We try to get a perfect square term on the LHS.

Note that multiplying both sides by 4 keeps the right side as a square: $$48x^4 - 24x^2 + 4 = (2y)^2$$ Now, completing the square yields: $$3(4x^2 -1)^2 +1 = (2y)^2$$ Try to now find the solutions to $3(2x-1)^2(2x+1)^2 = (2y-1)(2y+1).$

Answer 2

This is an addition to my previous answer, which by pointed out by Mike doesn't sufficiently solve the problem.

We use the result, $$3(2x-1)^2(2x+1)^2 = (2y-1)(2y+1).$$

We have that $\gcd(2a-1,2a+1)=1$ for positive integer $a$ (by Euclidean Algorithm if you need convincing, however this is trivial enough to state).

It follows that $2y-1$ cannot be divisor to $2x-1$ or $2x+1$ without being divisor to the full square term (in other words, if $2y-1 \vert 2x-1,$ then $2y-1 \vert (2x-1)^2$ and similar). Since it also applies the other way around, it follows that one of the following are true:

• $2y-1 = 1$ or $2y-1 = 3$
• $2y-1 = (2x-1)^2$ or $2y-1 = 3(2x-1)^2$
• $2y-1 = (2x+1)^2$ (cannot be $3(2x+1)^2$ as we must have $2y+1 > 2y-1$)

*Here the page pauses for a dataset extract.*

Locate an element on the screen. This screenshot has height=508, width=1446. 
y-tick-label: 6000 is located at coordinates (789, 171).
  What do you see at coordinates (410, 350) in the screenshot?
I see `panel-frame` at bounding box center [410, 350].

For the first, we have $y = 1$ or $y=2.$ No $x$ makes this true, so we can simply ignore this case.

The second case (after making $y$ in terms of $x$ and rearranging)

$2y-1 = (2x-1)^2$ gives us the polynomial $4x^4 + 4x^3 - 7x^2 +2x = 0,$ which has roots $-2, 0, 1/2, 1/2.$ None of these are positive integers.

$2y-1 = 3(2x-1)^2$ gives a polynomial with rational roots $1/2,0$ and the rest are irrational.

$2y -1 = (2x+1)^2$ gives us rational roots (-1/2, 0, 2). 2 is thus an answer!

I may have some cases I overlooked but it seems that this can solve it, albeit in a depressingly bashy way.